*** Opening of MATERIAL SUPPLIED ***

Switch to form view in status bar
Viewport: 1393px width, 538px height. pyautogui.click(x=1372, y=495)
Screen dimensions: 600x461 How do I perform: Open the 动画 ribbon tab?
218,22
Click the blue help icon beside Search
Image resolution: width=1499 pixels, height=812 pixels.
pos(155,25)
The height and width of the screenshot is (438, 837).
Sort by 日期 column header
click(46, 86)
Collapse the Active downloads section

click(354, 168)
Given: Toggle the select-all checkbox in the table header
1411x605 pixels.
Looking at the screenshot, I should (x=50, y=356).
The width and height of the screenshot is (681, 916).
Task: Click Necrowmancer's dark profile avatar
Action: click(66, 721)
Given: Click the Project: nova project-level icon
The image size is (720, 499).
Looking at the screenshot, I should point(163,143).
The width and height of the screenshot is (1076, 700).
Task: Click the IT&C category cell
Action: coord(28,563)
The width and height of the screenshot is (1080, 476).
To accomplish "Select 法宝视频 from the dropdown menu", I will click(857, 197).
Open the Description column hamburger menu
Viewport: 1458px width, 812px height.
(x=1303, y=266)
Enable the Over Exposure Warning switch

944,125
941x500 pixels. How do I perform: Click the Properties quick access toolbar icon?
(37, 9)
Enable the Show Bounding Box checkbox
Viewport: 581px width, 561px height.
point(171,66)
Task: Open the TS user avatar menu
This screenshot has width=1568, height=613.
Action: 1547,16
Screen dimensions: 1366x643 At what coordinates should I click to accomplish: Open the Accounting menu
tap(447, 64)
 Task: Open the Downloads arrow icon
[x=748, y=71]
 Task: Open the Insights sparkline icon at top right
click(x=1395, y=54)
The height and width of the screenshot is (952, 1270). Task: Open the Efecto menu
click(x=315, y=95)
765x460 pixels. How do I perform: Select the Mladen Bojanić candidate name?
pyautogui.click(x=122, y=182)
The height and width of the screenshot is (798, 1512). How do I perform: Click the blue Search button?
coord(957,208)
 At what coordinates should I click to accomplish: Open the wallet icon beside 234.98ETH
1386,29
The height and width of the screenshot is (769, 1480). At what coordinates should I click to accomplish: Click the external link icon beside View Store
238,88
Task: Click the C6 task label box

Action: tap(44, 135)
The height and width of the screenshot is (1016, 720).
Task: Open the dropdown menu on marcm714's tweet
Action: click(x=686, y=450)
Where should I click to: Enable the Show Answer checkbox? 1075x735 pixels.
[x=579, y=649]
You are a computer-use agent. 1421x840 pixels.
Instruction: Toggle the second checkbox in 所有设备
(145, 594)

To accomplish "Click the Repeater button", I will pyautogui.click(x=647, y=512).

*** Close of MATERIAL SUPPLIED ***

TASK DESCRIPTION> Every line of the data is to be retyped without alteration.

ANSWER TO THIS TASK>
Switch to form view in status bar
Viewport: 1393px width, 538px height. pyautogui.click(x=1372, y=495)
Screen dimensions: 600x461 How do I perform: Open the 动画 ribbon tab?
218,22
Click the blue help icon beside Search
Image resolution: width=1499 pixels, height=812 pixels.
pos(155,25)
The height and width of the screenshot is (438, 837).
Sort by 日期 column header
click(46, 86)
Collapse the Active downloads section

click(354, 168)
Given: Toggle the select-all checkbox in the table header
1411x605 pixels.
Looking at the screenshot, I should (x=50, y=356).
The width and height of the screenshot is (681, 916).
Task: Click Necrowmancer's dark profile avatar
Action: click(66, 721)
Given: Click the Project: nova project-level icon
The image size is (720, 499).
Looking at the screenshot, I should point(163,143).
The width and height of the screenshot is (1076, 700).
Task: Click the IT&C category cell
Action: coord(28,563)
The width and height of the screenshot is (1080, 476).
To accomplish "Select 法宝视频 from the dropdown menu", I will click(857, 197).
Open the Description column hamburger menu
Viewport: 1458px width, 812px height.
(x=1303, y=266)
Enable the Over Exposure Warning switch

944,125
941x500 pixels. How do I perform: Click the Properties quick access toolbar icon?
(37, 9)
Enable the Show Bounding Box checkbox
Viewport: 581px width, 561px height.
point(171,66)
Task: Open the TS user avatar menu
This screenshot has width=1568, height=613.
Action: 1547,16
Screen dimensions: 1366x643 At what coordinates should I click to accomplish: Open the Accounting menu
tap(447, 64)
 Task: Open the Downloads arrow icon
[x=748, y=71]
 Task: Open the Insights sparkline icon at top right
click(x=1395, y=54)
The height and width of the screenshot is (952, 1270). Task: Open the Efecto menu
click(x=315, y=95)
765x460 pixels. How do I perform: Select the Mladen Bojanić candidate name?
pyautogui.click(x=122, y=182)
The height and width of the screenshot is (798, 1512). How do I perform: Click the blue Search button?
coord(957,208)
 At what coordinates should I click to accomplish: Open the wallet icon beside 234.98ETH
1386,29
The height and width of the screenshot is (769, 1480). At what coordinates should I click to accomplish: Click the external link icon beside View Store
238,88
Task: Click the C6 task label box

Action: tap(44, 135)
The height and width of the screenshot is (1016, 720).
Task: Open the dropdown menu on marcm714's tweet
Action: click(x=686, y=450)
Where should I click to: Enable the Show Answer checkbox? 1075x735 pixels.
[x=579, y=649]
You are a computer-use agent. 1421x840 pixels.
Instruction: Toggle the second checkbox in 所有设备
(145, 594)

To accomplish "Click the Repeater button", I will pyautogui.click(x=647, y=512).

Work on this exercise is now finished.